Tulisan kali ini adalah tentang beberapa pengalaman saya selama tinggal dan kuliah di kota Brisbane, negara bagian Queensland, Australia.

Agak terlambat saya menulis tentang salah satu negara terindah didunia ini. Saya sudah memasuki tahun ketiga (terakhir) masa studi di University of Queensland. Tapi orang aussie bilang, better late than none, mate! Jadi saya akan tetap menulis.

Saya pertama menginjakkan kaki di Brisbane, pada tanggal 4 Juni 2012, diawal musim dingin. Kali pertama saya ke Australia. Sejujurnya Australia bukanlah negara prioritas tujuan belajar saya. Namun, benar sebuah ungkapan bahwa; Tuhan selalu punya rencana lain untuk hambaNya. Tentang ‘kecelakaan sejarah’ kuliah di Australia, saya akan menulis ditopik yang lain.

Banjarmasin

Seminggu sebelum keberangkatan adalah masa-masa tergalau saya. Memang saya sudah biasa berantau. Namun kali ini sedikit berbeda, karena beberapa bulan sebelumnya saya sudah menikahi gadis yang saya cintai sebagai istri. Ada beban dan tentu rindu sebagai pengantin baru yang harus terpisah (sementara) untuk beberapa bulan kedepan. Istri akan menyusul satu atau dua bulan kedepan.

Anak kampung dari ujung selatan pulau Kalimantan itu pun bergegas kebandara. Saya masih ingat suasananya perpisahan dengan orang tua dan istri di bandara Syamsudin Noor, Banjarmasin. Batinku berkata, layar sudah dinaikkan, pantang untuk kembali ke pantai. Bismillah, here I come, Australia!

Jakarta

Selama diruang tunggu Bandara Soekarno-Hatta, untuk membunuh jenuh. Saya berjalan-jalan disekitar toko-toko penjual souvenir, dan resto. Entah kenapa saya tidak mood untuk makan atau untuk belanja barang import. Mata saya malah tertuju pada toko buku import. Tidak salah untuk menuju kesana saya pikir, hitung-hitung membiasakan diri membaca teks Bahasa Inggris.

Banyak buku-buku yang bagus disana, saya juga menemukan beberapa novel Paulo Coelho, penulis Brazil yang saya gandrungi.
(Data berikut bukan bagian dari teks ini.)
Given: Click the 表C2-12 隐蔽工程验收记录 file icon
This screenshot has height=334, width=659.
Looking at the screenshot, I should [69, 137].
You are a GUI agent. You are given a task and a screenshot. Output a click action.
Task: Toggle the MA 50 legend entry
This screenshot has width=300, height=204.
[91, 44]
Namun perhatian saya tertuju kesalah satu buku petunjuk perjalanan (travel guide), berjudul Australia. Sejurus kemudian saya sudah membaca sembari membolak-balik halaman buku itu, direktori yang saya cari adalah kota Brisbane, di negara bagian Queensland.
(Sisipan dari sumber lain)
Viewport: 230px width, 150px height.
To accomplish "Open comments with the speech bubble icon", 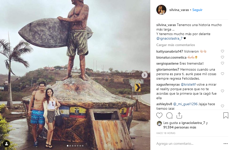I will coord(169,115).
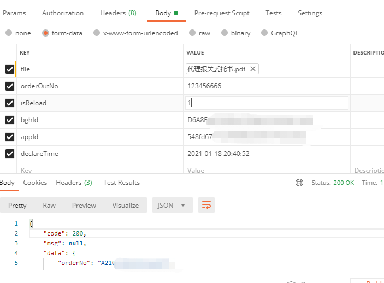Viewport: 384px width, 283px height.
Task: Remove the attached PDF file with X icon
Action: [252, 69]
Bukan teks-teks berisi informasi yang  saya cermati pada buku itu, tapi foto-foto tentang Australia yang memikat hati saya, dari megahnya Harbour Bridge dan Sydney Opera House sampai indahnya gurun pasir di wilayah pedalaman (outback) Australia. Semua foto-foto tersebut memiliki satu kesamaan yang indah. Langit biru yang hampir tanpa awan. Langit biru cemerlang yang tidak pernah saya jumpai di Indonesia, bahkan di beberapa negara Asean dan Asia yang pernah saya kunjungi.

Selepas itu, saya pun kembali duduk diruang tunggu, sembari menerawang dari balik jendela ruang tunggu, langit senja Jakarta yang kelabu.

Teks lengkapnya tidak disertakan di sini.